__Source document__
Segment Open

The sequencing by synthesis proceeds in a series of sequencing cycles, sometimes referred to simply as cycles. In each of the sequencing cycles, there are chemical, image capture, and base calling actions. The results of the actions are a determined base (e.g., for DNA, one of the four bases adenine (A), guanine (G), thymine (T), and cytosine (C)) for each of the oligos in parallel. The chemical actions are designed to add one complementary nucleotide with a fluorescent label (sometimes referred to as a fluorophore) to each clone (e.g., oligo) in each cluster in each cycle. The image capture actions generally align an imager (e.g., camera) with respect to a tile of a lane of a flow cell, illuminate the tile (e.g., with one or more lasers) to stimulate fluorescence of the fluorophores, and capture a plurality of images of the fluorescence (e.g., one to four images each corresponding to the tile and each of a distinct wavelength). The base calling actions result in identification of the determined base (e.g., one of A, G, T, and C) for each oligo in parallel. In some implementations, the image capture actions correspond to discrete point-and-shoot operation, e.g., the imager and the flow cell are moved with respect to each other and then image capture actions are performed for a tile. In some implementations, the image capture actions correspond to continuous scanning operation, e.g., the imager and the flow cell are in continuous movement with respect to each other and image capture is performed during the movement. In various continuous scanning implementations, a tile corresponds to any contiguous region of a sample.

Some implementations of sequencing by synthesis use fluorescently labeled nucleotides, such as a fluorescently labeled deoxyribonucleoside triphosphate (dNTP), as fluorophores. During each sequencing cycle, a single fluorophore is added to each of the oligos in parallel. An excitation source, such as a laser, stimulates fluorescence of many of the fluorophores in parallel, and the fluorescing fluorophores are imaged in parallel via one or more imaging operations. When imaging of the fluorophores added in the sequencing cycle is complete, the fluorophores added in the sequencing cycle are removed and/or inactivated, and sequencing proceeds to a next sequencing cycle. During the next sequencing cycle, a next single fluorophore is added to each of the oligos in parallel, the excitation source stimulates parallel fluorescence of many of the fluorophores added in the next sequencing cycle, and the fluorescing fluorophores are imaged in parallel via one or more imaging operations. The sequencing cycles are repeated as needed, based on how many bases are in the oligos and/or other termination conditions.

In some implementations of sequencing by synthesis, the excitation source remains active as the fluorophores are imaged. In various scenarios, energy from the excitation source cumulatively damages the oligos. In some situations, the damage to the oligos leads to errors in determining the genetic sequences, and consequently reduced performance, reduced accuracy, and/or increased cost of the sequencing by synthesis. For example, the damage to the oligos leads to a high error rate for one of the sequencing cycles. In response, the sequencing cycle is repeated, resulting in increased operating time, and thus reduced performance and/or increased cost. For another example, the damage to the oligos leads to errors that are not detected, resulting in a decrease in accuracy.

Segment Closed

__Records__
Segment Open

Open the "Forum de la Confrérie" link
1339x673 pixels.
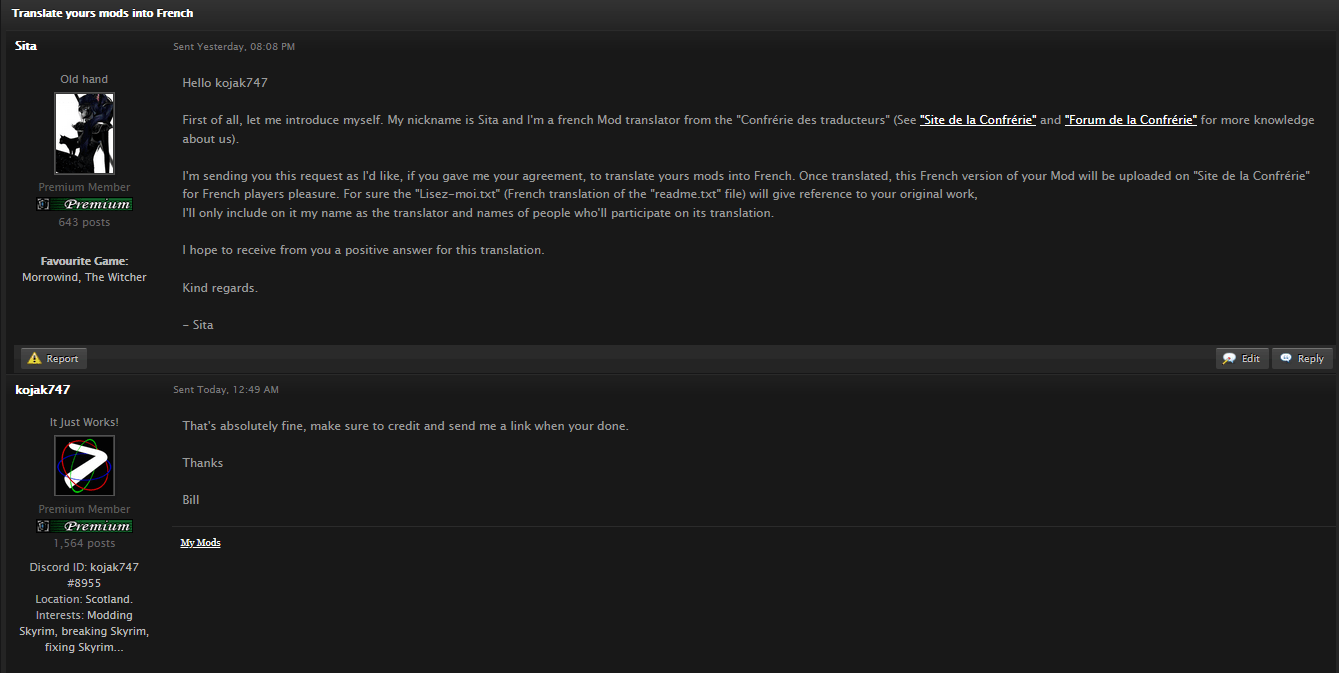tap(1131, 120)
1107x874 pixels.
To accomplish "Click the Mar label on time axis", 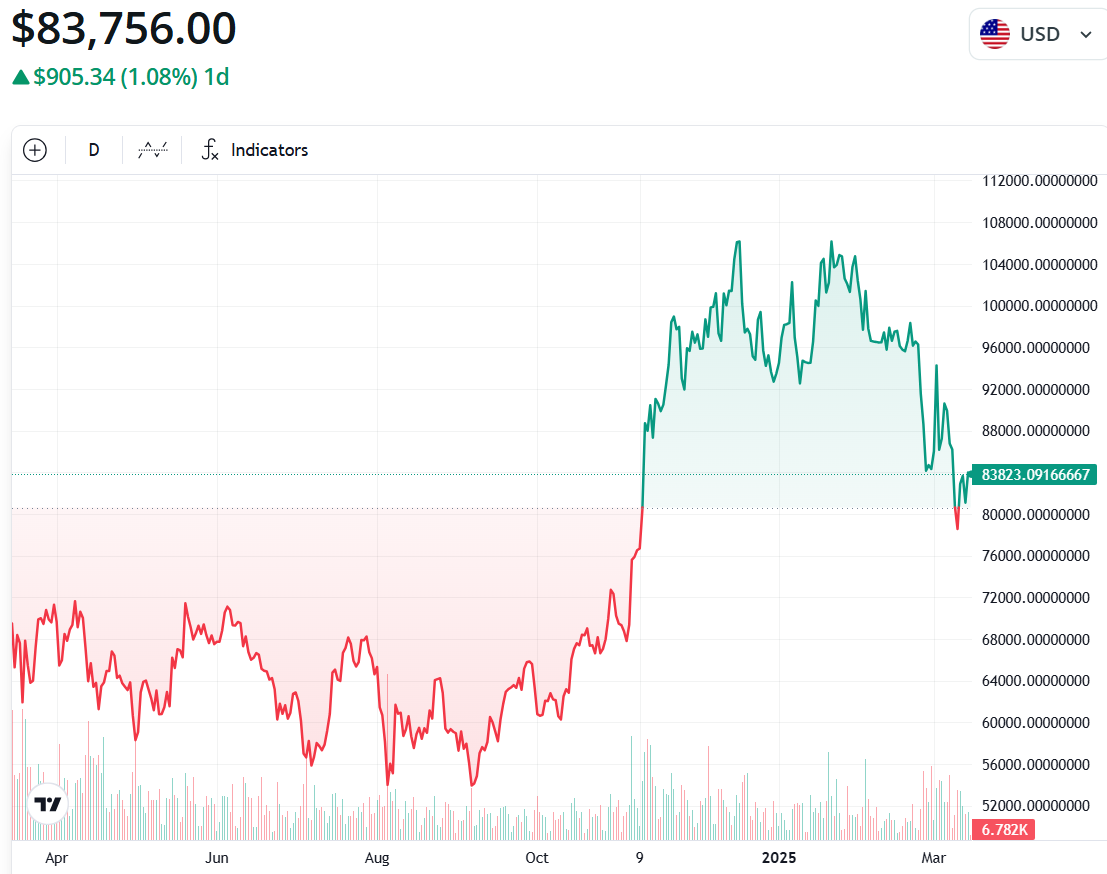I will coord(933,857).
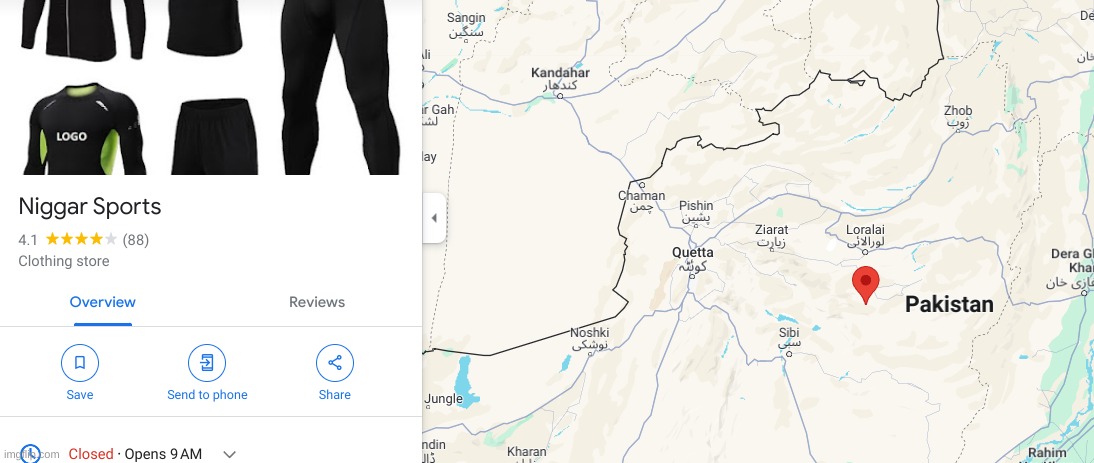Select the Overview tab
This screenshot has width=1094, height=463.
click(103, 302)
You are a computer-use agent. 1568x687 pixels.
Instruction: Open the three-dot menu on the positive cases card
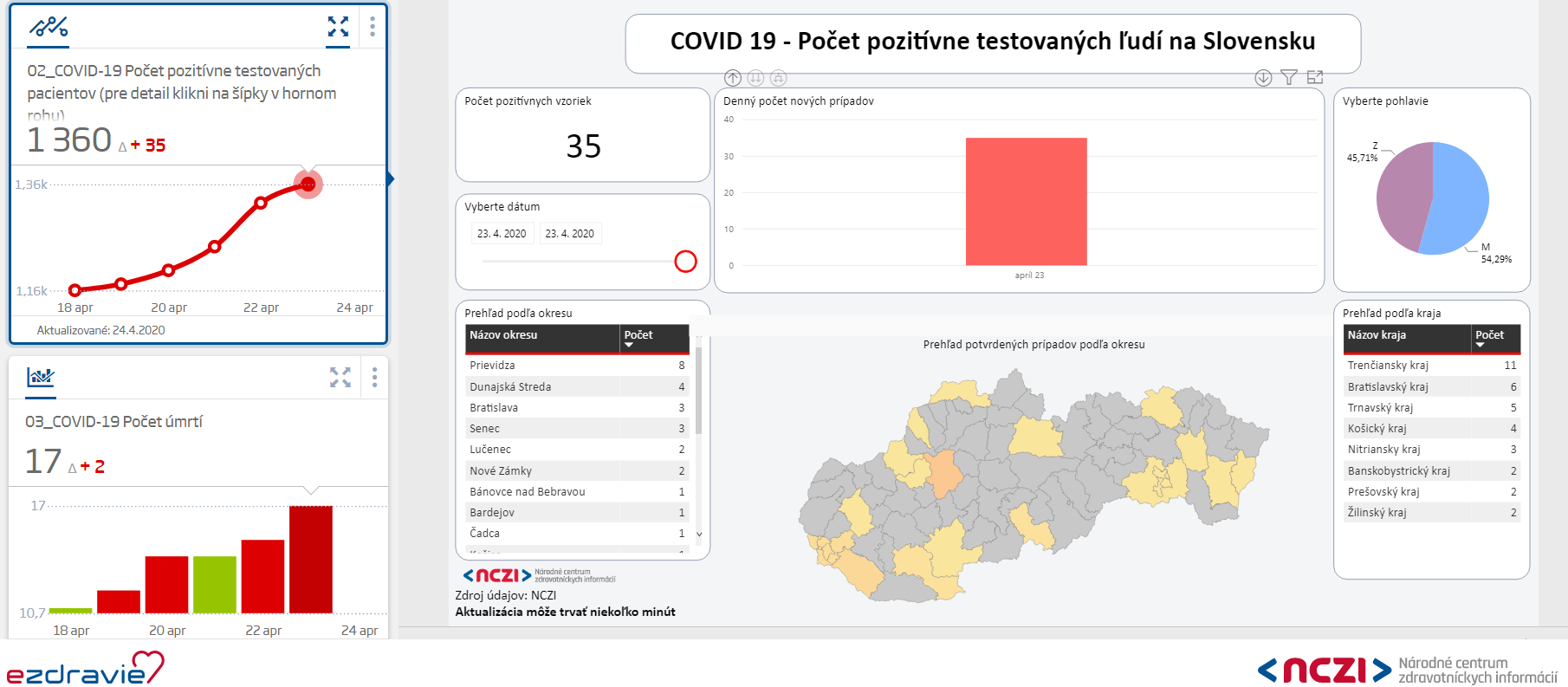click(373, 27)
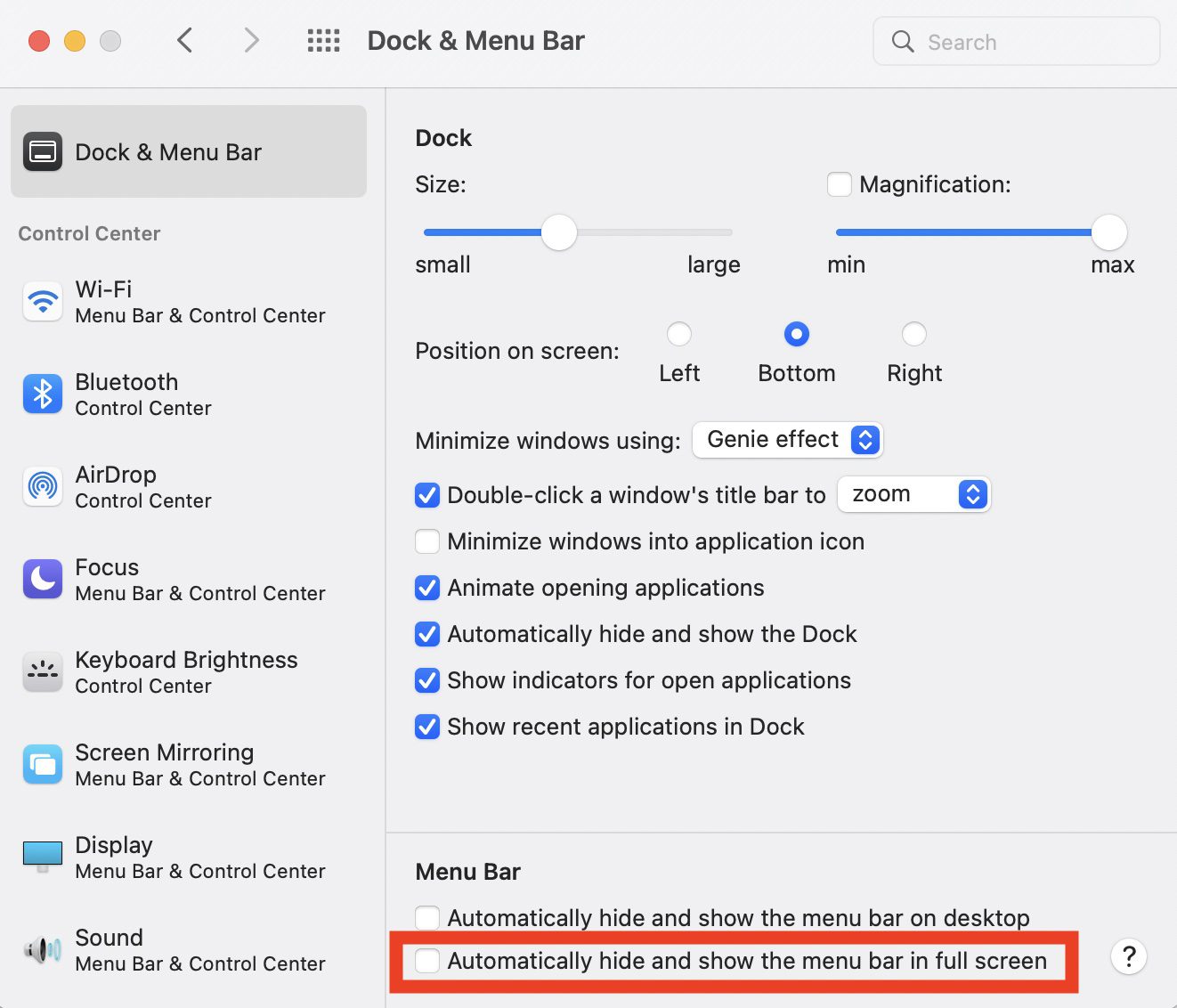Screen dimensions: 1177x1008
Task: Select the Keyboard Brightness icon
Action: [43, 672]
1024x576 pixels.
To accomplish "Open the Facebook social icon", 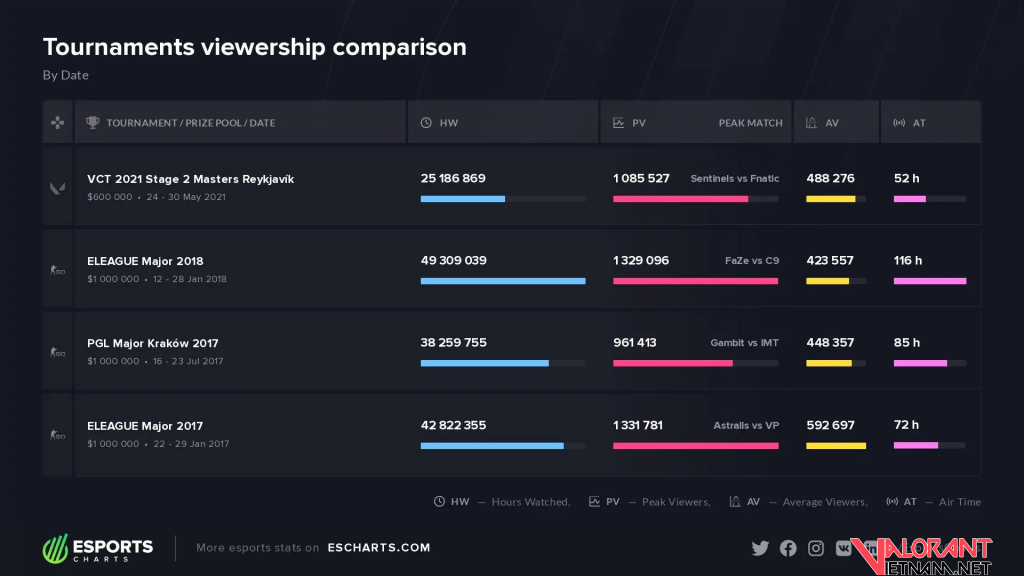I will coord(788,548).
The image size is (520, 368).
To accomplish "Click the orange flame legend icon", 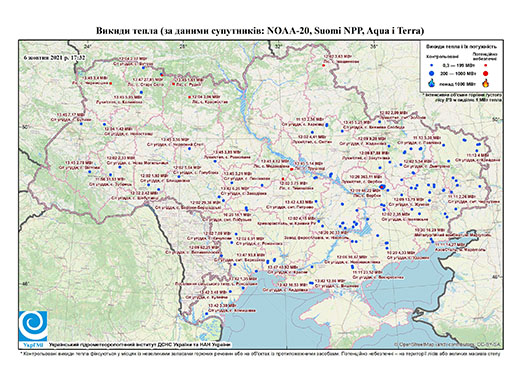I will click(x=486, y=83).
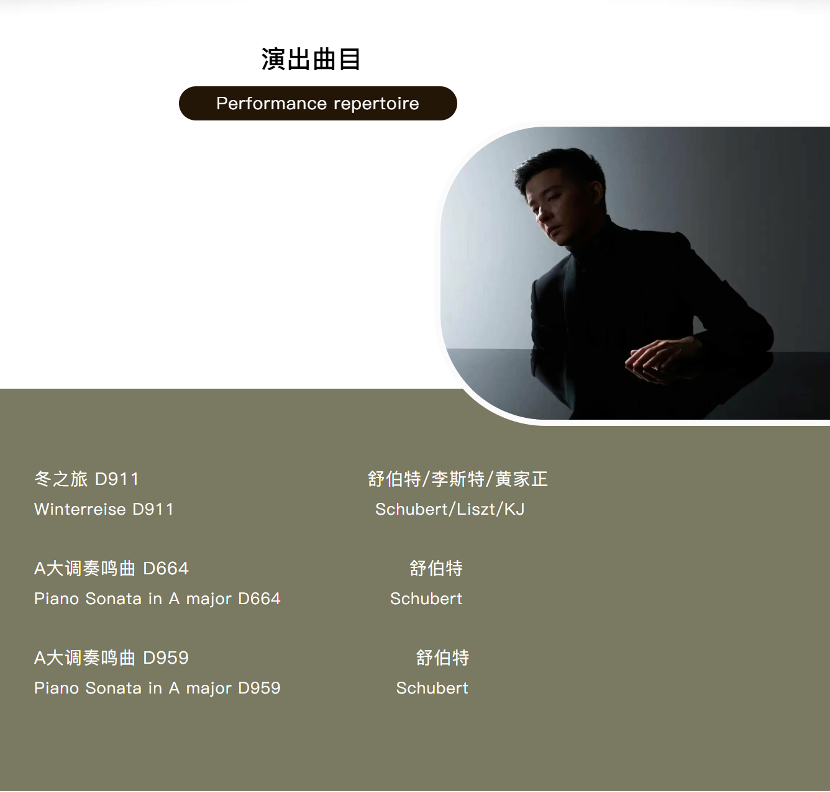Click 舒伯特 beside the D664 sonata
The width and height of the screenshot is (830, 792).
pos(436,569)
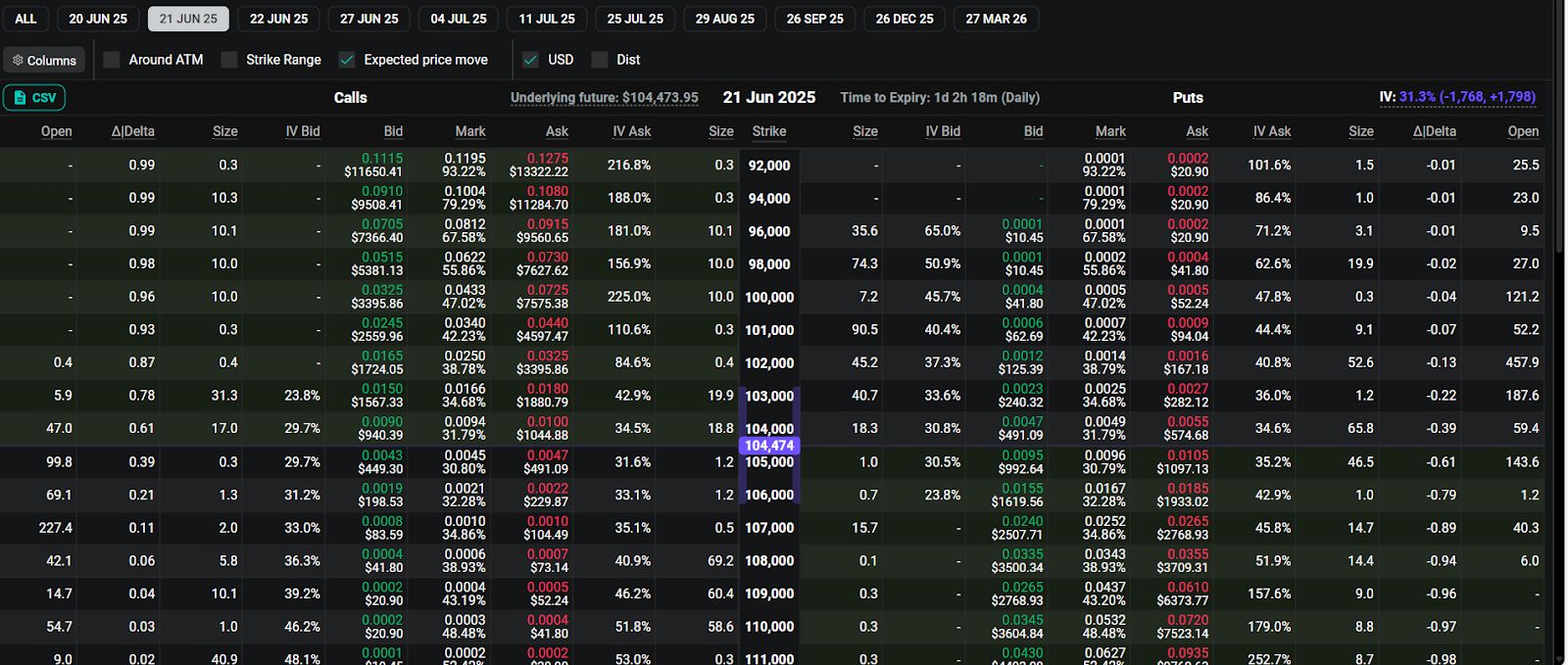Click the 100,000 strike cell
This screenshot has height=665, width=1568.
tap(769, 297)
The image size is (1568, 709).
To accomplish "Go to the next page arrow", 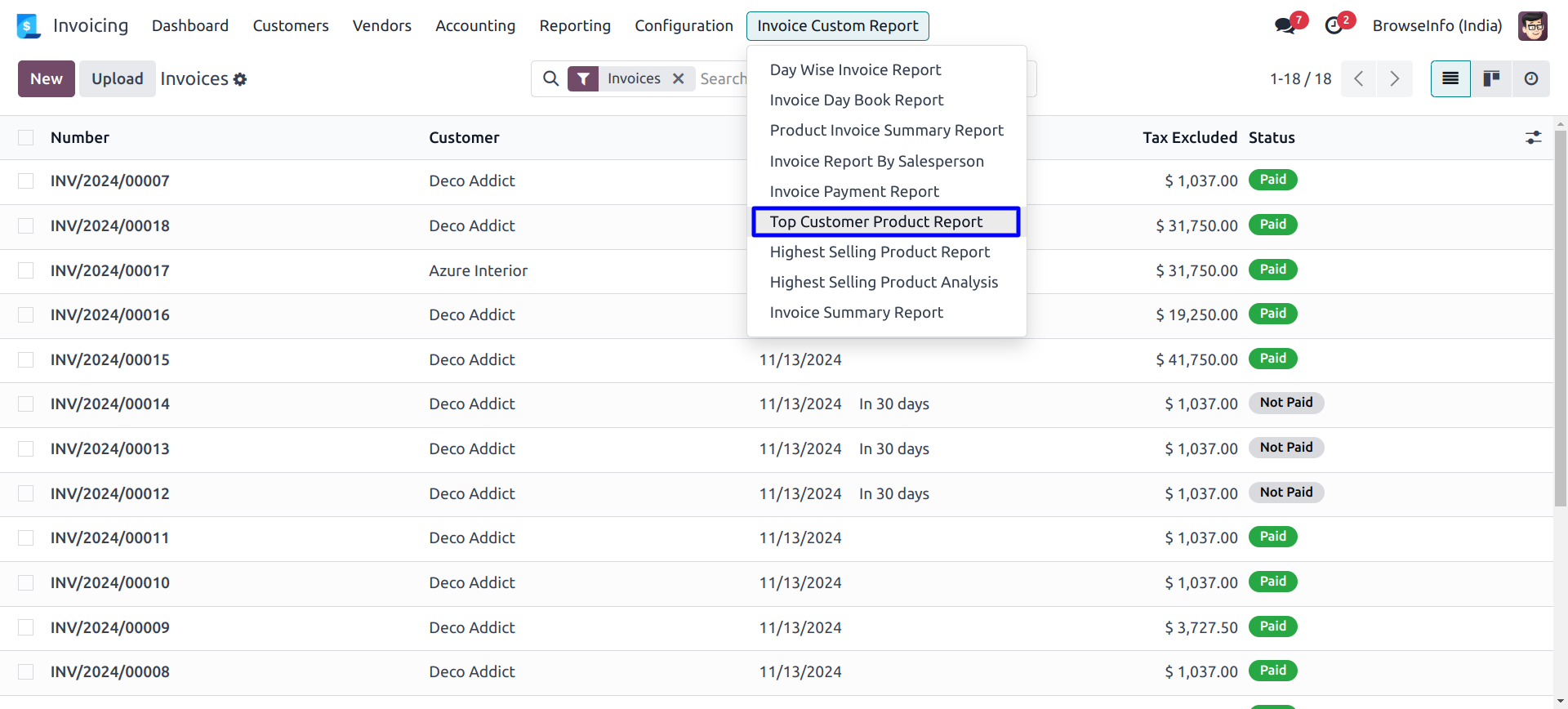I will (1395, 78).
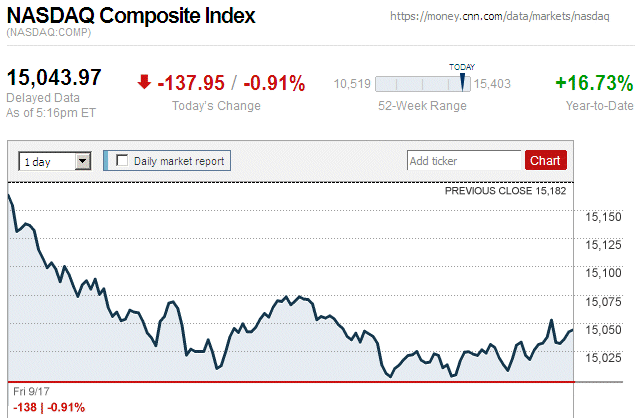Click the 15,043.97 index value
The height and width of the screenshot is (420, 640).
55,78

Segment Closed

__Questions__
a - From the text on sequencing by synthesis, list the four DNA bases that it names.
b - Answer these from the text on sequencing by synthesis:
(i) What example of an imager does it give?
(ii) What fluorescently labeled nucleotide does it name as an example of a fluorophore?
(iii) What cumulatively damages the oligos?
The records have no connection to the text on sequencing by synthesis.

__Answer set__
a - Adenine (A), guanine (G), thymine (T), cytosine (C)

b -
(i) A camera
(ii) A fluorescently labeled deoxyribonucleoside triphosphate (dNTP)
(iii) Energy from the excitation source